Over the years I have probably donated thousands of shirts and pants. I’m not one to buy clothes just to be shopping. I keep my clothes for a long time before getting rid of them and most of them are gifts I receive for Christmas or my birthday. I usually take my unwanted clothing to the Goodwill store after I’ve had them for a while. After decluttering my bedroom this year and making a few clothing donations I started thinking, what actually happens to the clothes I donate?

Researching this subject was a real eye opener. According to Dr. Mercola, Americans are buying 5 times more clothing now than in the 1980’s. That’s a lot of clothes! Only 15% of the clothes we get rid of are actually getting donated or recycled. Most are just being tossed into the trash and ending up in the landfill. The average American throws away around 81 pounds of clothing a year, according to SMART.

85% of used clothes end up in a landfill.

SMART

What actually happens to the clothes I donate?

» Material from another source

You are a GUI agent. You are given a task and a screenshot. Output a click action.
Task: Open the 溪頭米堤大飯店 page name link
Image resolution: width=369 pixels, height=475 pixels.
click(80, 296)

Goodwill employees sort through all the donated clothing items and if they are near perfect they will go on the sales floor. The clothing stays there for about four weeks. Items that have not sold will be sent to a “Buy the Pound” liquidation outlet, where items are sold by the pound or at a reduced per-piece price. The goal of the liquidation outlet is to keep as many items out of the landfill as possible.

Clothing that has not sold at the liquidation outlet is sent to Goodwill auctions. At these auctions you bid on an entire bin without knowing what is actually inside. This can be fun, or a little scary. You just never know what you are going to get! Remaining items are sent to textile recycling organizations.

Basically when you donate your clothes to a Goodwill site you just have no idea what’s going to happen to them. They might get re-sold or they might end up in the landfill anyway. There’s a fashion documentary called The True Cost that points out that the average American throws out 82 pounds of textile waste a year. This adds up to be about 11 million tons of textiles sitting in a landfill for 200 years because most of it isn’t biodegradable.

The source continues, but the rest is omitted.